Between the simplifying force of history and the way the human brain processes information, most artistic movements end up getting boiled down to one or two big names. Your average Jeopardy! watcher, for instance, can get by on knowing what grunge rock is and that it was performed by Nirvana and Pearl Jam. For the oft-homaged breed of lurid Italian slasher pictures known as giallo, Dario Argento is the clear Kurt Cobain, with Mario Bava or maybe Lucio Fulci as the equivalent Eddie Vedder. Only once curious audiences start looking into the deep cuts will they find Massimo Dallamano, who graduated from being Sergio Leone’s cinematographer on the first two installments of his Dollars trilogy to become an accomplished and varied genre filmmaker in his own right during the ’60s and ’70s. Perhaps because Dallamano covered so much ground—a spaghetti Western, an opulent Dorian Gray adaptation, an erotic chamber piece, the poliziottesco crime flick memorably titled Super Bitch—his name hasn’t been quite so synonymous with giallo. But he’s still responsible for one of its most stylish, affecting, and inventively lecherous specimens.

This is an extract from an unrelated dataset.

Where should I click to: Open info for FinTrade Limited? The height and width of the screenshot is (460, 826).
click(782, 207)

What Have You Done To Solange? follows the tried-and-true template of a murder falling into the lap of a handsome guy with an interesting job, which forces him to play amateur sleuth in order to clear his name. Our man is professor Henry Rosseni (Fabio Testi, resplendent in a tightly manicured beard), a ladykiller in what he hopes to prove is a non-literal capacity. He can’t be the one who stabbed that blushing student in the genitals, he insists after witnessing the incident, because he was nearby getting it on with a different student at the time. When she turns up mutilated as well, he has no choice but to come clean to his “frigid” wife (Karin Baal), the simplest of the film’s many conflicts between sexual urges and the fallout of violence. That intersection grows more complicated once Henry tracks the trail of bodies to a clandestine orgy cult well-stocked with nubile coeds, and the back-alley abortionist servicing the members who need it.

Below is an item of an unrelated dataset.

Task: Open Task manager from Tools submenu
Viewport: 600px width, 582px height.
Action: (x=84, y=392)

The winding plotline commingles traumas and the deranged reactions to them in one delectable pop-psych stew, ultimately leading to Solange herself, portrayed by eventual I Spit On Your Grave star Camille Keaton in her screen debut. (Recommended by the director’s pal Franco Zeffirelli, she was a good fit for the frail, pallid look Dallamano envisioned.) Keaton plays a survivor unable to channel her grief into a cleansing rage, internalizing a past horror until it renders her a haunted shell of a woman. She drifts through the final act like a specter, the starlet’s performance of benumbed, paralyzed pain made all the more potent for its placement in a film with such a freewheeling attitude about blood and skin.
That collision between baroque exploitation and a sober counterpoint finds a nifty parallel in the unusual production design, which pits the stately shooting locations of London against the more expressionistic whims of the film’s Italian and West German producers. Such regular giallo mainstays as black leather gloves and unsettling villain’s-POV shots gel with off-kilter visions of pastoral life; the opening credits pair footage of bicycling ingénues with Ennio Morricone’s creeping score, a juxtaposition recently imitated by Peter Strickland in The Duke Of Burgundy.
Nicolas Winding Refn also numbers among What Have You Done To Solange’s admirers, having floated now-abandoned plans to remake the film in 2016. Though Dallamano’s influence may be mostly limited to fellow cineastes—he’s a grindhouse weirdo’s grindhouse weirdo—the filmmaker has left a singular mark on his corner of a compact niche. Few other directors could make the tragic quite so sexy, or the sexy so meaningfully tragic.